Planifier correctement dès maintenant
Les réseaux des bureaux sont sous-divisés en différents réseaux de bâtiments, car différentes entreprises peuvent occuper le même bâtiment. Toutefois, il est impossible de prévoir comment sera utilisé le bâtiment tout au long de sa vie et c’est la raison pour laquelle le câblage doit être aussi flexible que possible. En effet, il est toujours plus difficile de changer des câbles déjà posés dans des gaines a posteriori. S’agissant de la sécurité, un câblage en fibre optique doit être envisagé le plus tôt possible pour l’ensemble du bâtiment. Cela concerne tant les câblages verticaux qu’horizontaux. Dès la première étape de la planification, il faut réfléchir aux différentes utilisations qui devront être supportées. Il peut s’agir ici de Wi-Fi, de téléphonie IP, d’IP-TV mais aussi de systèmes de sécurité pour le bâtiment. L’autre question essentielle à se poser est celle du nombre de composants actifs (ONTs) nécessaires par zone, et notamment du nombre maximum de réseaux différents possibles à un même étage. En effet, le nombre de fibres optiques à poser sur chaque zone dépend de ce chiffre. Enfin, se posera éventuellement la question du nombre et des emplacements de locaux techniques à installer à chaque étage.

Conclusion
Se contenter d’un câblage en fibre optique jusqu’au pied d’immeuble n’est pas suffisant pour répondre aux futurs besoins en bande passante et nécessitera même des investissements sur le long terme. Une infrastructure en fibre optique de bout en bout pouvant répondre aux besoins futurs du bâtiment permet de garantir une connexion internet rapide, prend moins de place dans les colonnes techniques et consomme moins d’électricité.

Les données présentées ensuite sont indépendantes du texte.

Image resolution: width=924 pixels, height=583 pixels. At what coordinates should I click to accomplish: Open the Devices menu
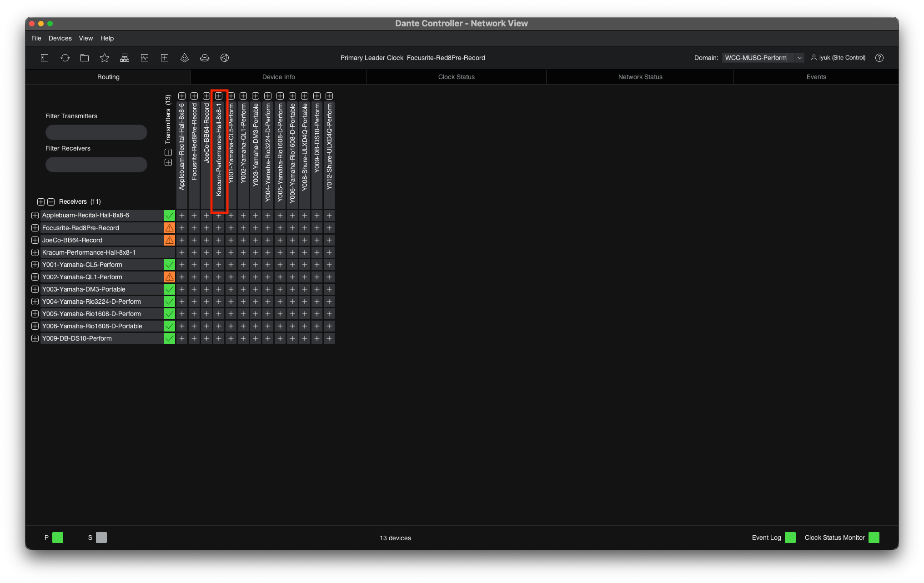coord(60,38)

Autant de bonnes raisons de choisir la fibre optique. Le fournisseur de prestations d’ingénieurs AECOM a d’ailleurs équipé son siège social de Londres avec la dernière technologie de Small Cells de Corning. En effet, le vitrage anti-UV sur l’enveloppe externe du bâtiment empêchant les réseaux mobiles de fonctionner correctement, AECOM a fait appel à Corning pour résoudre sa problématique. Equipées de la technologie SpiderCloud Enterprise-RAN de Corning, les antennes Small-Cell d’Opencell assurent maintenant une réception optimale.